Document Abstract
Published:
1 Mar 2008
Voting in Kenya: Putting ethnicity in perspective
The ethnic factor in Kenyan electoral choices
The introduction of multiparty politics to Kenya in 1991 led to the population splintering along ethnic groupings. The first multiparty election in 1992 therefore rotated around ethnic alignments as were the 1997 general elections. But in the 2002, a broad coalition of ethnic groups supported Mwai Kibaki. A broader overview of African elections reveals that voters consider factors other than ethnicity in deciding how to vote. Based on results from a national probability sample survey conducted in December 2007, this article shows that, while ethnic origins drive voting patterns, elections in Kenya amount to more than a mere ethnic census. The article reviews how Kenyans see themselves, which is mainly in non-ethnic terms. It then reports on how they see others, whom they fear will organize politically along ethnic lines. People therefore vote defensively in ethnic blocs, but not exclusively.

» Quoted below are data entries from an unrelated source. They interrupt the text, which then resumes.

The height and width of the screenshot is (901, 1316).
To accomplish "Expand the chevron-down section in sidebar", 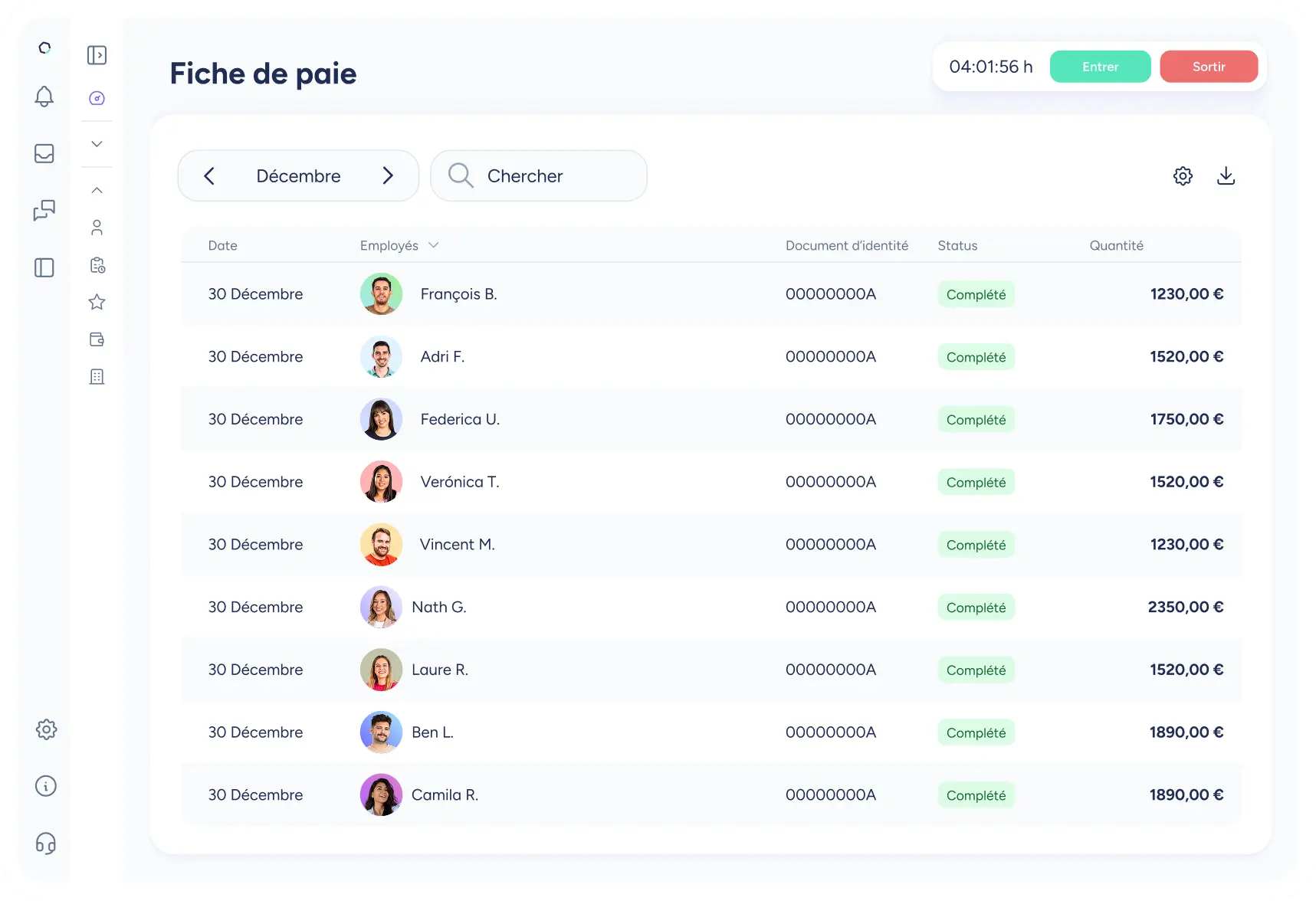I will point(97,144).
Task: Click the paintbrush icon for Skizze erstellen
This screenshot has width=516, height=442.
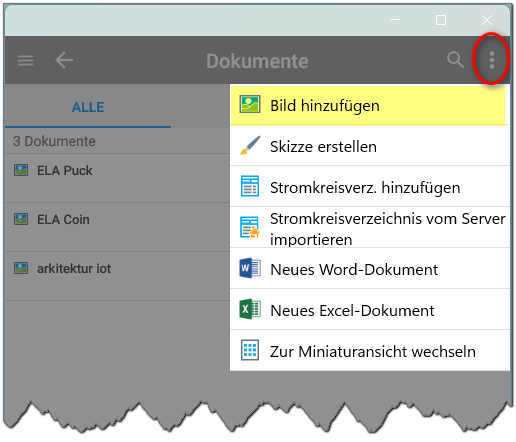Action: (250, 145)
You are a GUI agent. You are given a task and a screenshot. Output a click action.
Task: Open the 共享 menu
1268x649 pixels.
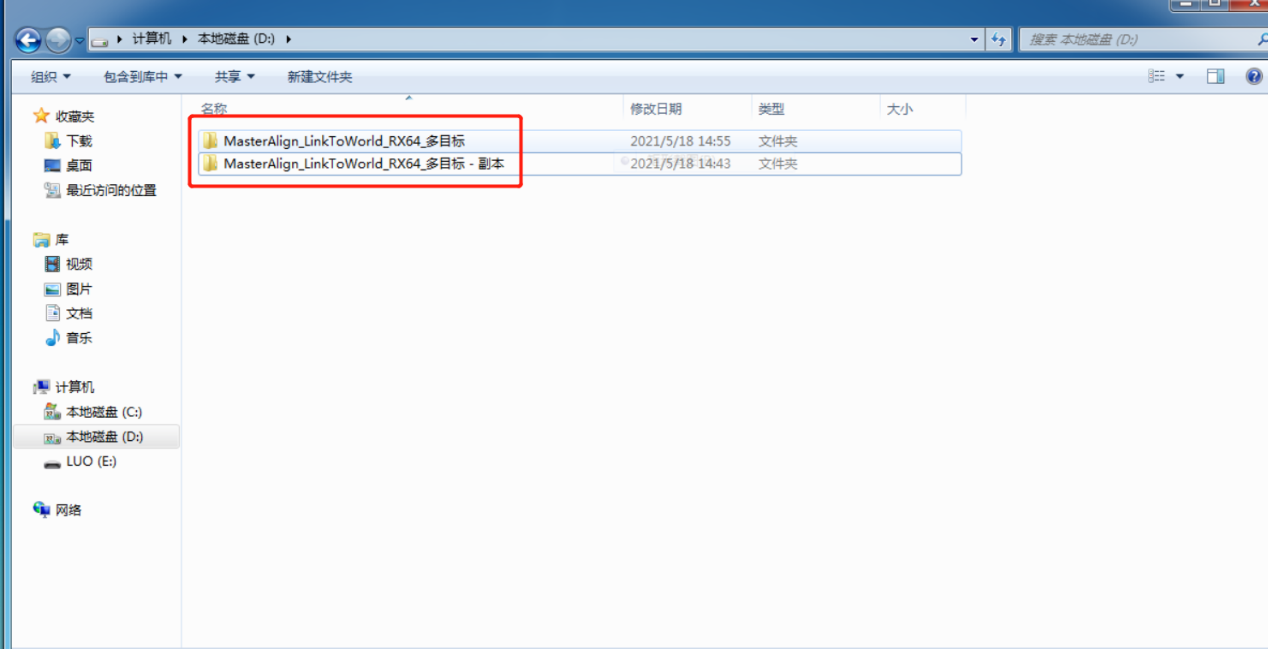point(234,76)
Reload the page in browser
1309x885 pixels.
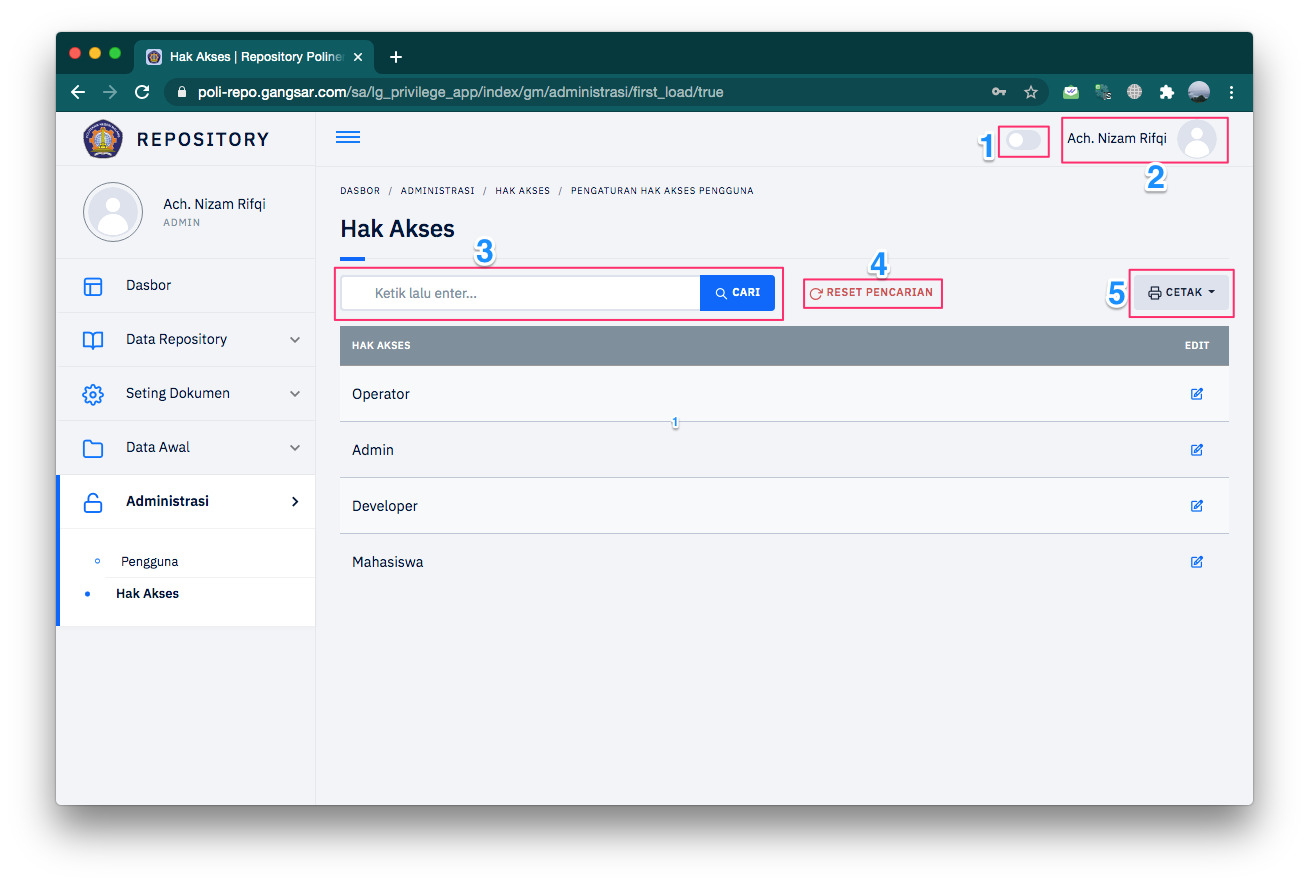click(x=142, y=92)
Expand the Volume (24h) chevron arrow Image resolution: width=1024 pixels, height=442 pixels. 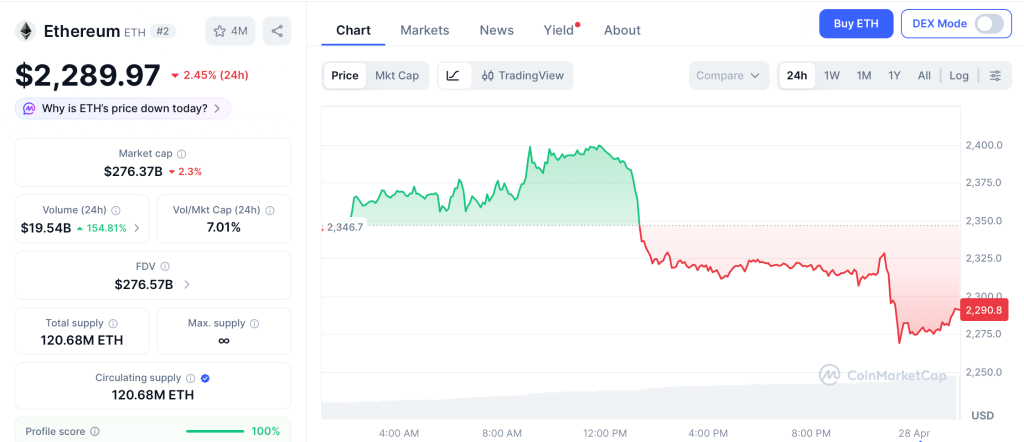click(137, 228)
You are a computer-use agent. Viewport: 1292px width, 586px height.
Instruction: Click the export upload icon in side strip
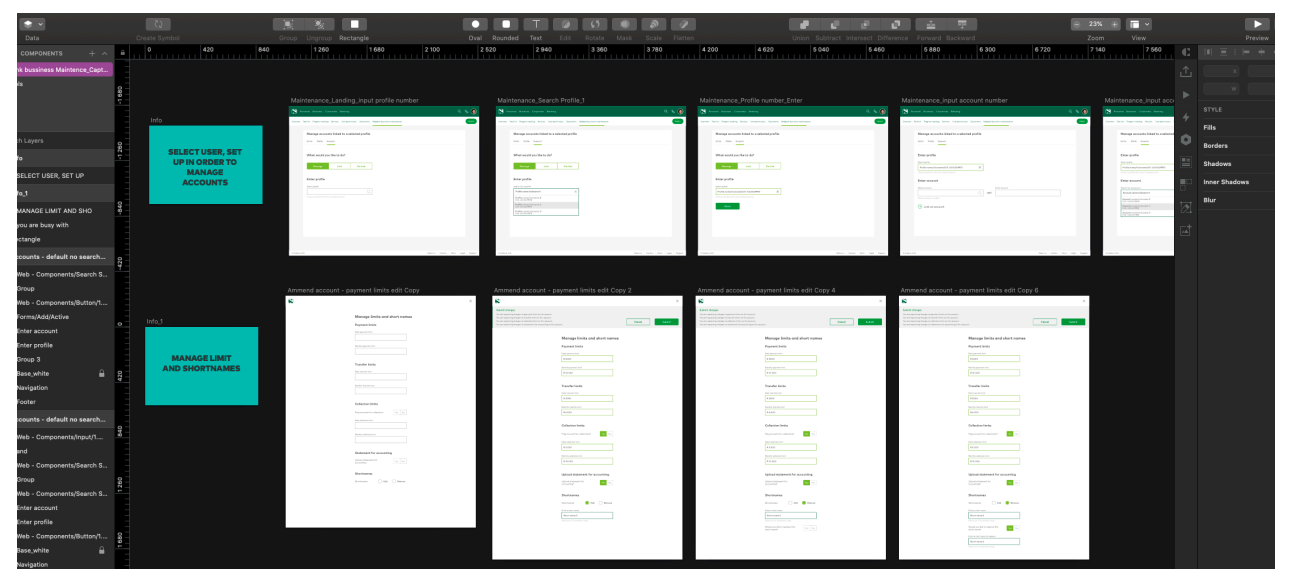(1186, 72)
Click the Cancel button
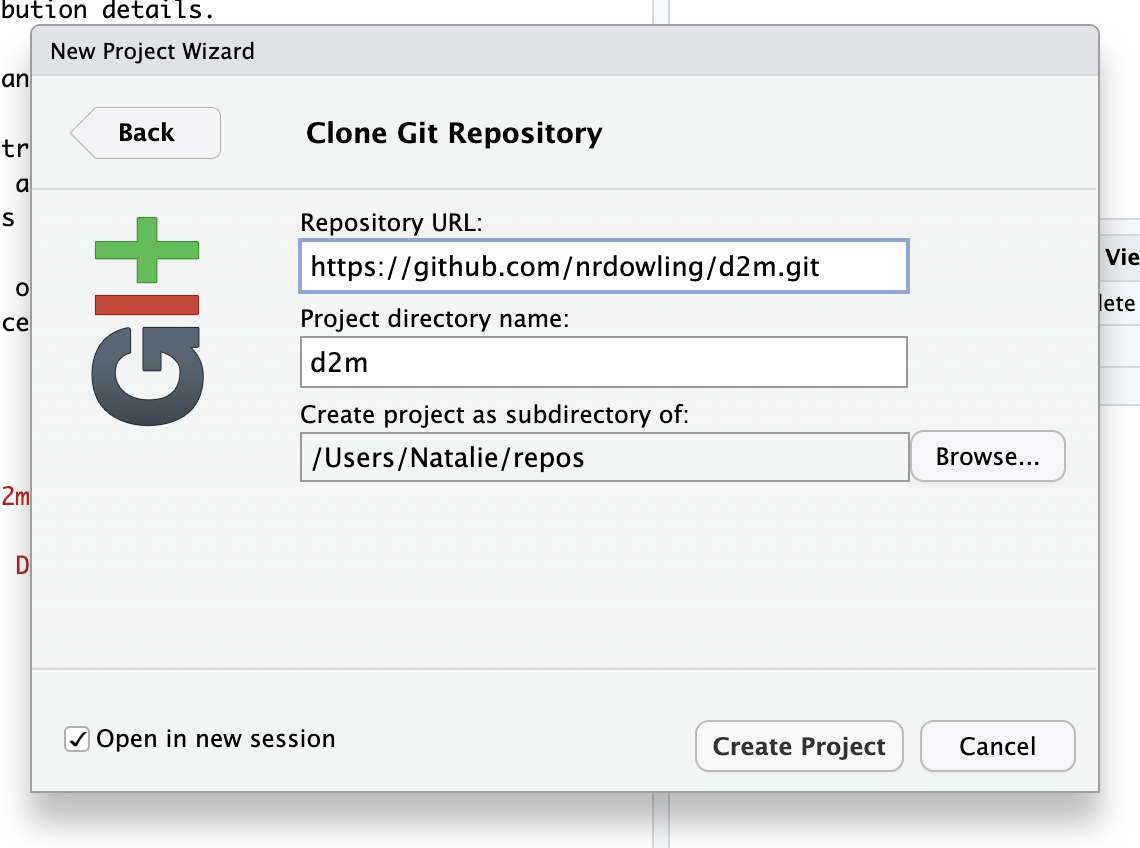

In 2007, they also took particular policy issues into account, including living standards, corruption and
federalism.
The article makes the following observations:
The article makes the following observations:
- It confirms that the recent post-election violence signals strong ethnic identification although Kenyans resist defining themselves in ethnic terms in their electoral choices which are on ethnic lines
- Respondents also show a high degree of mistrust of members of other ethnic groups and consider the behavior of these other groups to be influenced primarily by ethnicity
- Voting in Kenya is therefore defensively and fundamentally an ethnic census
- The policy indicators concerning the performance of the incumbent government do matter in influencing voters’ choices
- Considerations of economic self-interest matter most for those individuals who define their identities in “non-ethnic” terms but these interest-driven policy voters are a product of broad social, economic, and geographical changes
- If “non-ethnics” are the most geographically and economically mobile elements in Kenyan society, then a transformation of ethnic voting into policy voting would seem to require further social structural change, including greater contact and integration among ethnic groups
- The post-election phenomenon of ethnic cleansing, in which migrant populations have been forced back into their provinces of origin, does not augur well for the further development of interest-based voting or democratic politics in Kenya.